## WHAT NEEDS TO BE DONE
From the Valamo Monastery text below, reproduce word for word the part that opens with the words containing "The existence of" and closes with "early twentieth century.".

|(New) Valamo Monastery of the Transfiguration of Christ|
|Jurisdiction||Church of Finland|
|Founded||11th - 13th century|
|Approx. size||10 monks|
|Music used||Russian Chant|
|Feastdays celebrated||June 28, July 10, August 6|
|Official website||Monastery website|
The Valamo Monastery or the New Valamo Monastery of the Transfiguration of Christ is the only monastic community for men under the Diocese of Karelia of the Church of Finland and is located in the district of Heinävesi in the eastern part of Finland. The monastery traces its origins to the Valaam Monastery in Karelia on Valaam Island in Lake Lodaga.
The existence of New Valaam Monastery began with the founding of Valaam Monastery of Valaam Island sometime during the twelfth to the fourteenth centuries. The foundation of the monastery has been attributed to Ss. Sergei and Herman of Valaam. During the years following its founding the monastery experienced periods of tribulation and expansion. Early in the seventeenth century the monastery was destroyed and monastic life ended for about a hundred years. Under a decree by Tsar Peter I the monastery was rebuilt and began an active existence until early twentieth century.

## COLLECTED MATERIAL
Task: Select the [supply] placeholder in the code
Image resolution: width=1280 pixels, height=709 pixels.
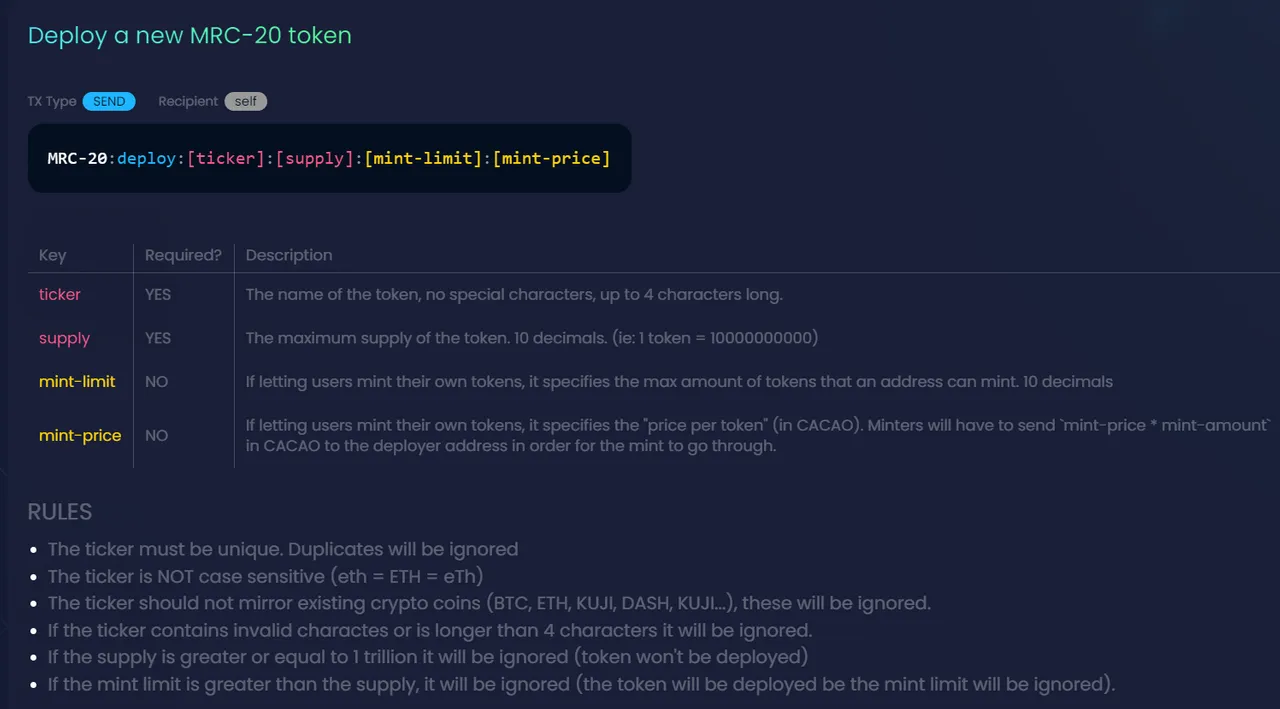Action: tap(315, 158)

## REPLY TO THE EXERCISE
The existence of New Valaam Monastery began with the founding of Valaam Monastery of Valaam Island sometime during the twelfth to the fourteenth centuries. The foundation of the monastery has been attributed to Ss. Sergei and Herman of Valaam. During the years following its founding the monastery experienced periods of tribulation and expansion. Early in the seventeenth century the monastery was destroyed and monastic life ended for about a hundred years. Under a decree by Tsar Peter I the monastery was rebuilt and began an active existence until early twentieth century.